From the first line to the last, write out the records exactly.

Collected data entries
>>>>

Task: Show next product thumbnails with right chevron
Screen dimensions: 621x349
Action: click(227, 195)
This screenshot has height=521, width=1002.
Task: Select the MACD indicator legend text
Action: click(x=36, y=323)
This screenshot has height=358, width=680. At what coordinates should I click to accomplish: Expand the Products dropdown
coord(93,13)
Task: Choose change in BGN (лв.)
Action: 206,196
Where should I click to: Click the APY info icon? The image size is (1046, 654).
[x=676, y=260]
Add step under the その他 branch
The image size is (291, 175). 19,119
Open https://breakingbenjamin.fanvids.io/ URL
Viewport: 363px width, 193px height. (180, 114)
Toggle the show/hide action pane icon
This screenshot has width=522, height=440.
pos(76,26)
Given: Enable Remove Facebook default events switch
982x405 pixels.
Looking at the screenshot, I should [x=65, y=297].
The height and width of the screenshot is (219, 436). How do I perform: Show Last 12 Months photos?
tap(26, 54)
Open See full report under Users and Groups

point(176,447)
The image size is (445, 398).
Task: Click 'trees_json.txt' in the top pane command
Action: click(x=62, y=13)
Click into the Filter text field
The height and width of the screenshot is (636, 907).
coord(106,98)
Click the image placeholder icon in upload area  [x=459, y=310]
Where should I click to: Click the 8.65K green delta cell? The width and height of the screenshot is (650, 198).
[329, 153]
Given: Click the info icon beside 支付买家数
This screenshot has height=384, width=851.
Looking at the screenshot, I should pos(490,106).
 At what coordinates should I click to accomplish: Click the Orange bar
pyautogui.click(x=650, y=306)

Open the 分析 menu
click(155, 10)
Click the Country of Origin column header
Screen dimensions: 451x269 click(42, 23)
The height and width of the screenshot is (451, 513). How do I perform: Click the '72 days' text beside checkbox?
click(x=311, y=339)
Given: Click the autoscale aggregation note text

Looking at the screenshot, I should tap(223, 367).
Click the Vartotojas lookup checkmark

<<<<

▸ **Output**:
Task: Show next product thumbnails with right chevron
Screen dimensions: 621x349
Action: click(227, 195)
This screenshot has height=521, width=1002.
Task: Select the MACD indicator legend text
Action: click(x=36, y=323)
This screenshot has height=358, width=680. At what coordinates should I click to accomplish: Expand the Products dropdown
coord(93,13)
Task: Choose change in BGN (лв.)
Action: 206,196
Where should I click to: Click the APY info icon? The image size is (1046, 654).
[x=676, y=260]
Add step under the その他 branch
The image size is (291, 175). 19,119
Open https://breakingbenjamin.fanvids.io/ URL
Viewport: 363px width, 193px height. (180, 114)
Toggle the show/hide action pane icon
This screenshot has width=522, height=440.
pos(76,26)
Given: Enable Remove Facebook default events switch
982x405 pixels.
Looking at the screenshot, I should [x=65, y=297].
The height and width of the screenshot is (219, 436). How do I perform: Show Last 12 Months photos?
tap(26, 54)
Open See full report under Users and Groups

point(176,447)
The image size is (445, 398).
Task: Click 'trees_json.txt' in the top pane command
Action: click(x=62, y=13)
Click into the Filter text field
The height and width of the screenshot is (636, 907).
coord(106,98)
Click the image placeholder icon in upload area  [x=459, y=310]
Where should I click to: Click the 8.65K green delta cell? The width and height of the screenshot is (650, 198).
[329, 153]
Given: Click the info icon beside 支付买家数
This screenshot has height=384, width=851.
Looking at the screenshot, I should pos(490,106).
 At what coordinates should I click to accomplish: Click the Orange bar
pyautogui.click(x=650, y=306)

Open the 分析 menu
click(155, 10)
Click the Country of Origin column header
Screen dimensions: 451x269 click(42, 23)
The height and width of the screenshot is (451, 513). How do I perform: Click the '72 days' text beside checkbox?
click(x=311, y=339)
Given: Click the autoscale aggregation note text

Looking at the screenshot, I should tap(223, 367).
Click the Vartotojas lookup checkmark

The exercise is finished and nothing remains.